Wednesday, June 12, 2013

Ruskin on Education

And this is what we have to do with all our laborers; to look for the thoughtful part of them, and get that out of them, whatever we lose for it, whatever faults and errors we are obliged to take with it. For the best that is in them cannot manifest itself, but in company with much error. Understand this clearly: You can teach a man to draw a straight line, and to cut one; to strike a curved line, and to carve it; and to copy and carve any number of given lines or forms, with admirable speed and perfect precision; and you find his work perfect of its kind: but if you ask him to think about any of those forms, to consider if he cannot find any better in his own head, he stops; his execution becomes hesitating; he thinks, and ten to one he thinks wrong; ten to one he makes a mistake in the first touch he gives to his work as a thinking being. But you have made a man of him for all that. He was only a machine before, an animated tool.  And observe, you are put to stern choice in this matter. You must either made a tool of the creature, or a man of him. You cannot make both. --John Ruskin, The Stones of Venice

I came across this passage from Ruskin yesterday and it immediately reminded me of teaching general education courses. From both the students and the administrators there is pressure to create perfection, skill, to form animated tools. Administrators want something measurable, which by definition is the same for every student. The students just seem to want to know the "right" answer. "What do you want me to write?" "How can I get an A?" When the students take their first steps toward more complex thinking, the result is often a mess. Then, they're frustrated. But this is a necessary step in the creative process. To make "men" (which I interpret as 'citizens') of students, some imperfection must be accepted as part of the process of discovery. 

Sunday, February 17, 2013

Creative Questioning


The topic of the most recent Humanities Pedagogy Group was Creative Questioning. My typical pedagogy is to ask lots of questions as part of a large-group discussion, but I’ve often felt that my questions weren’t getting me where I really wanted to go. It seems like we don’t really delve enough in class. We’re more likely to get to more critical perspectives when I review what other experts have said. What am I missing?

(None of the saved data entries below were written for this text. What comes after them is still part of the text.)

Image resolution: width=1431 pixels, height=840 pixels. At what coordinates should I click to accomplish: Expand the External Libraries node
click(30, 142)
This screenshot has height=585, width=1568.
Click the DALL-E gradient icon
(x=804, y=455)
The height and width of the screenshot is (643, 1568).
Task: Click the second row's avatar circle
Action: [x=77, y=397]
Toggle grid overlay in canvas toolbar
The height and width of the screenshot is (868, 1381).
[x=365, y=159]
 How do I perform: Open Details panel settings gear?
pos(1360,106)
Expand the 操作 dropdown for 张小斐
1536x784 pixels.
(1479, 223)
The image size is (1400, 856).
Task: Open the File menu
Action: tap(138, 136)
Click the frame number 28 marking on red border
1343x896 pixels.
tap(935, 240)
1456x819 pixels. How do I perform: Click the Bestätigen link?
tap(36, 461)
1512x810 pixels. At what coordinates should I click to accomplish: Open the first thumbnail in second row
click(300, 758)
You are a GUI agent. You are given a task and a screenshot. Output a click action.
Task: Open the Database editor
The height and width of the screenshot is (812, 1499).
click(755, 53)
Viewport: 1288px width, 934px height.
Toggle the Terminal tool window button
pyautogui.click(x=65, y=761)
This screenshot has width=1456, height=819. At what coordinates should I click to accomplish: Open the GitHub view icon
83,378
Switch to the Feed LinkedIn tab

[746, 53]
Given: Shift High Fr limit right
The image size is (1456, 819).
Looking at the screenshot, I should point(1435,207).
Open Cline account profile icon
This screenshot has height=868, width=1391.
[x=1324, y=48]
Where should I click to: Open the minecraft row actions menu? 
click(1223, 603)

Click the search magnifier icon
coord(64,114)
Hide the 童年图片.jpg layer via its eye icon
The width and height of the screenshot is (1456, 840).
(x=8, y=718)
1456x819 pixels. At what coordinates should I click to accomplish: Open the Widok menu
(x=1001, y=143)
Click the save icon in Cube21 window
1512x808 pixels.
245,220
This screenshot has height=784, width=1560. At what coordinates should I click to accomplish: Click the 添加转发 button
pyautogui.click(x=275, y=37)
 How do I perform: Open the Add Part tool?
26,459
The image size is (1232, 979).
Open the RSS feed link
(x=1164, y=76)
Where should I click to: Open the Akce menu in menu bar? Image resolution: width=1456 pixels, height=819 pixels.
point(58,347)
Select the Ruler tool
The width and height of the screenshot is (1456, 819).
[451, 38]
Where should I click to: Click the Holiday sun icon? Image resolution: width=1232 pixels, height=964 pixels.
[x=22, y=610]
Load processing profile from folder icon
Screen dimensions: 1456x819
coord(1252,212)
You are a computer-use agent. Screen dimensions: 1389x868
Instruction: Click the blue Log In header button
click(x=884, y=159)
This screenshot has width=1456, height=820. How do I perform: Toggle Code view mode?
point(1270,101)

Our readings were “The Role of Questions in Teaching, Thinking, and Learning” and “Socratic Questioning.”  The former site argues that “Thinking is not driven by answers but by questions,” and that students have not learned how to ask the good questions. This brings up an important point: if I’m asking all the questions, how will they learn to question for themselves? I think it’s true that “only students who have questions are really thinking and learning.” So perhaps the problem is not the questions I’m asking, but that I'm not teaching students how to ask the right questions.

Here are some things I would like to try:

  • Teach students about different types of questions: of interpretation, of assumption, of implication, of point of view, of relevance, of accuracy, of precision, of consistency, of logic. 
  • Give students more practice coming up with questions in class in small groups, then discuss the questions as a class. Have them look especially for questions that the text didn’t answer for them. 
  • Ask questions as a step to writing a paper.
  • On an exam, have a question that asks them to list questions about the text and explain the significance of the questions they have chosen.